DATA SECTION:

◇ ◇ ◇

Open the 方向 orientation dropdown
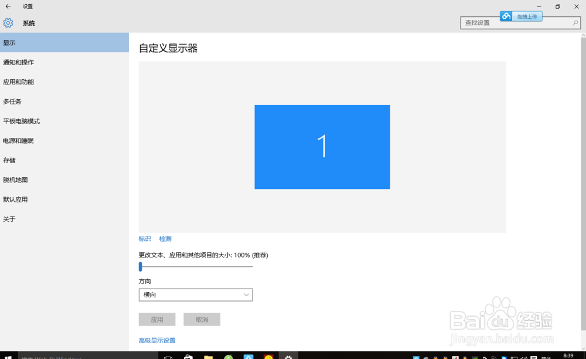The image size is (586, 359). [x=195, y=294]
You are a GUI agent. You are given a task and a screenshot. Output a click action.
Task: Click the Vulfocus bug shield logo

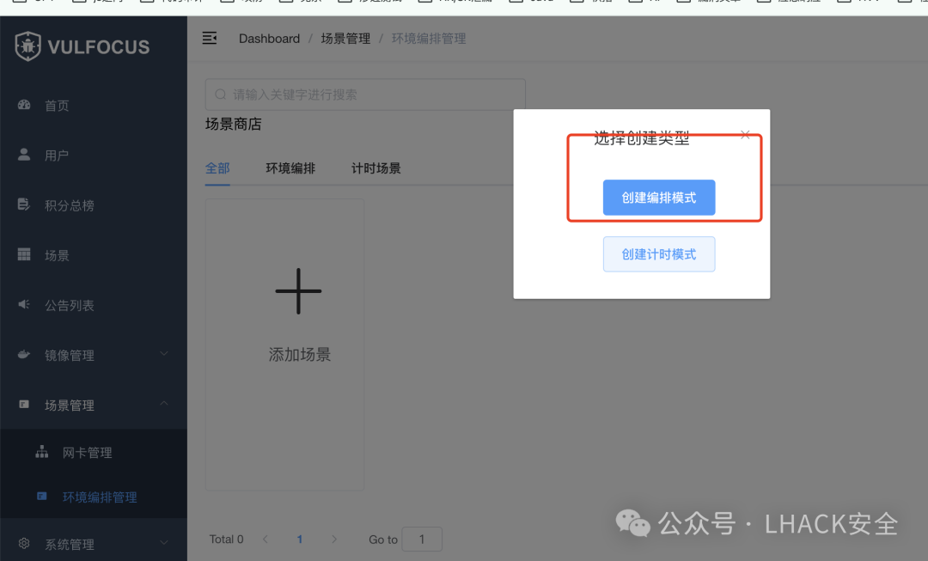(27, 46)
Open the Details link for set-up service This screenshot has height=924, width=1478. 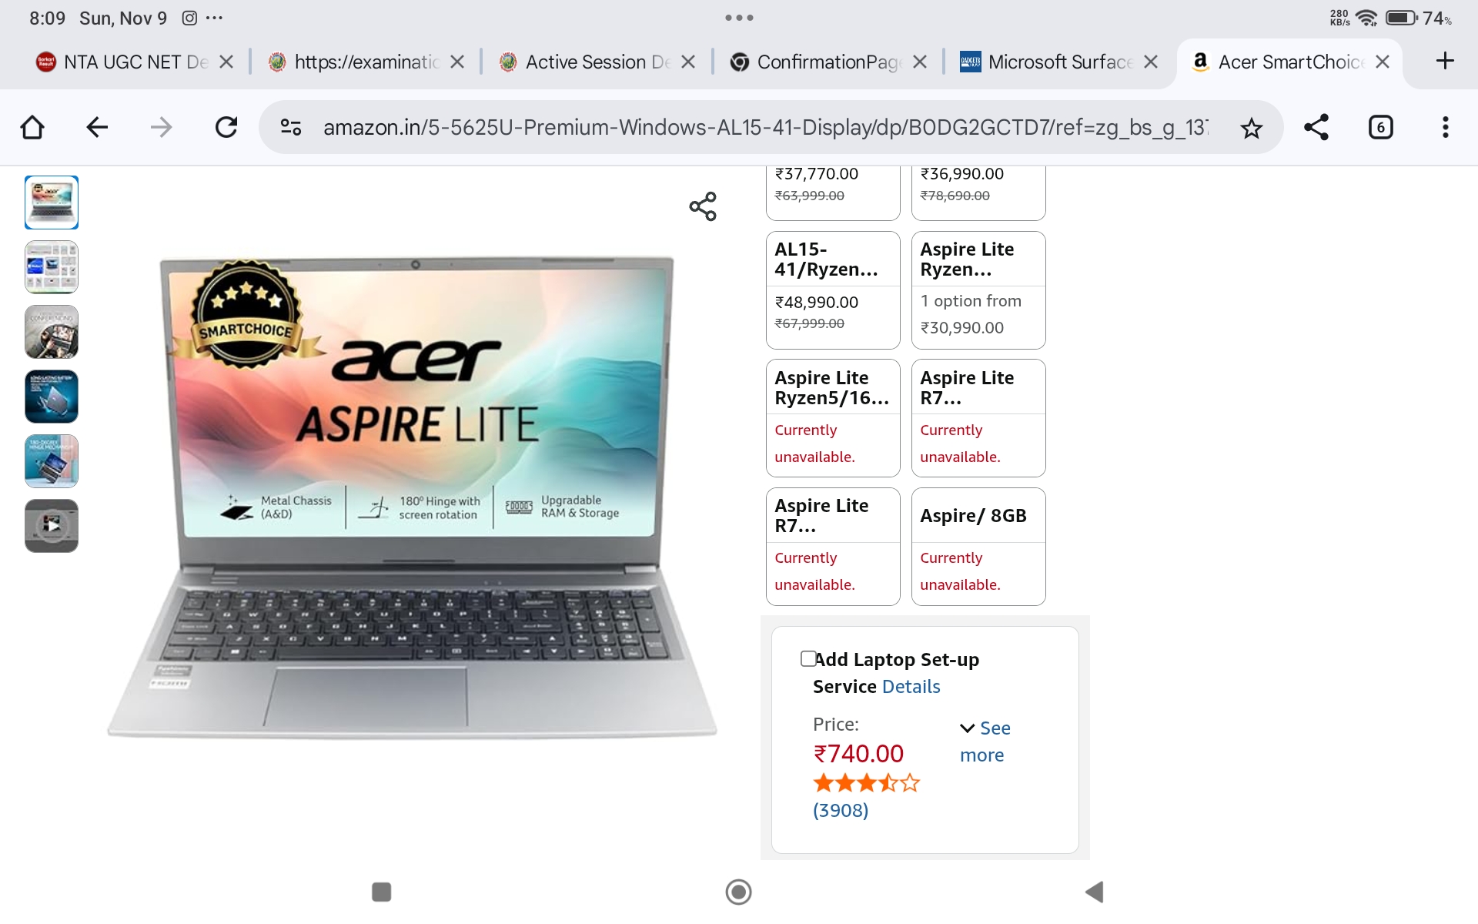point(911,686)
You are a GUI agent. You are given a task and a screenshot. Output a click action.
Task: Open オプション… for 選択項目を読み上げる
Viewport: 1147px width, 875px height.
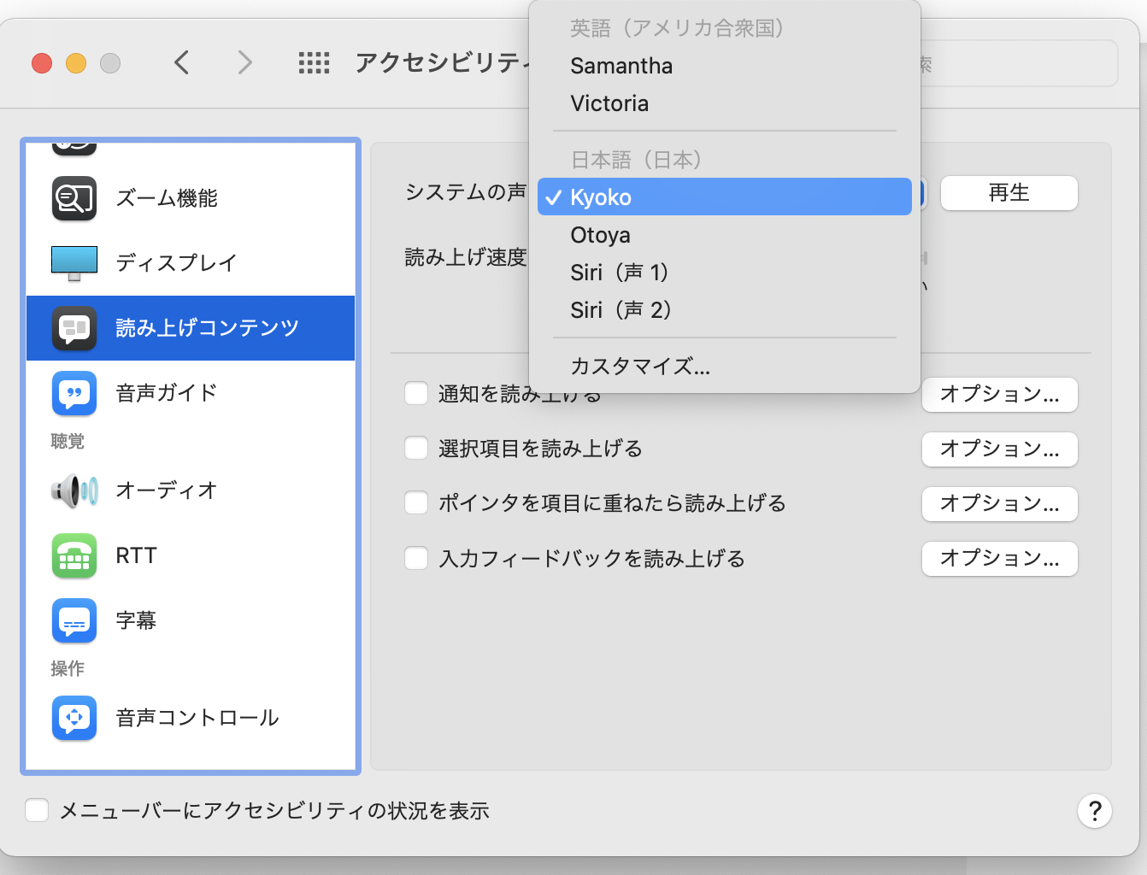point(999,449)
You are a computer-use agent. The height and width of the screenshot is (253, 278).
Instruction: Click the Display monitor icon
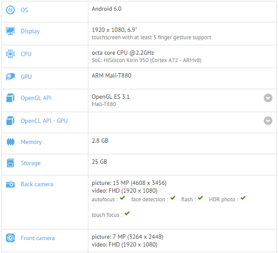click(x=10, y=31)
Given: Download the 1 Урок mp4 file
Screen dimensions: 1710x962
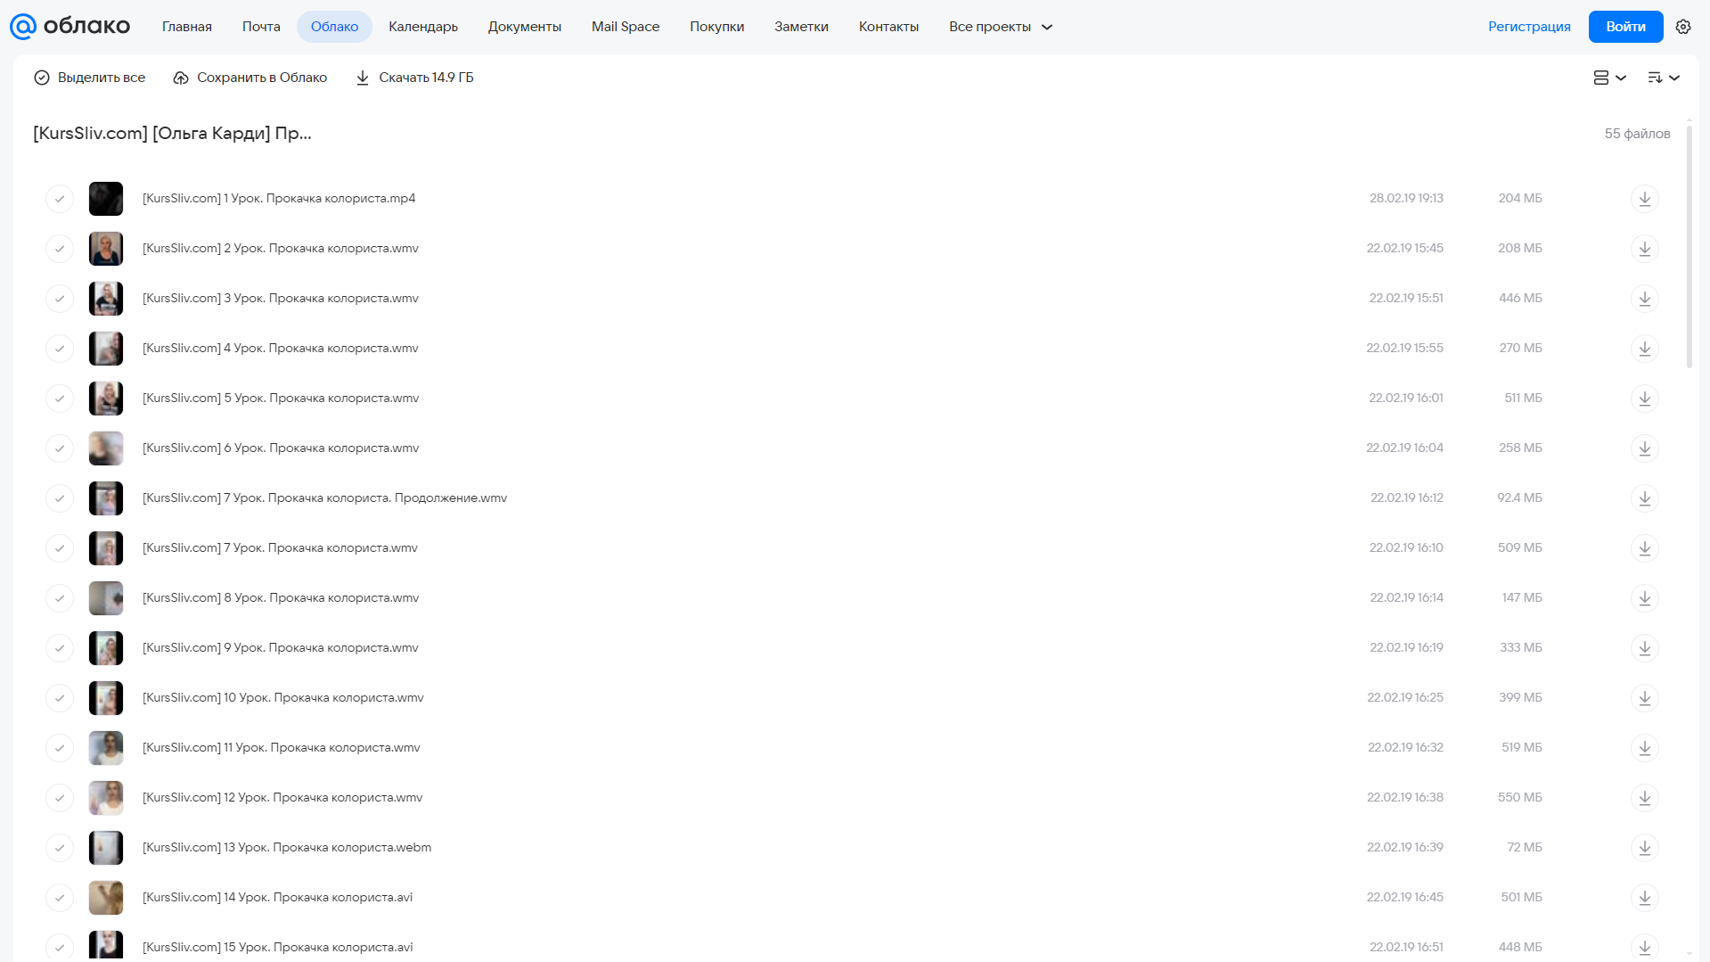Looking at the screenshot, I should click(1644, 199).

◇ ◇ ◇

TO DO: Starting with the line containing "Given: Download the 1 Урок mp4 file" and ending with the last line of the records above, write out each line exactly; no pictures.

TASK SOLUTION:
Given: Download the 1 Урок mp4 file
Screen dimensions: 1710x962
Looking at the screenshot, I should click(1644, 199).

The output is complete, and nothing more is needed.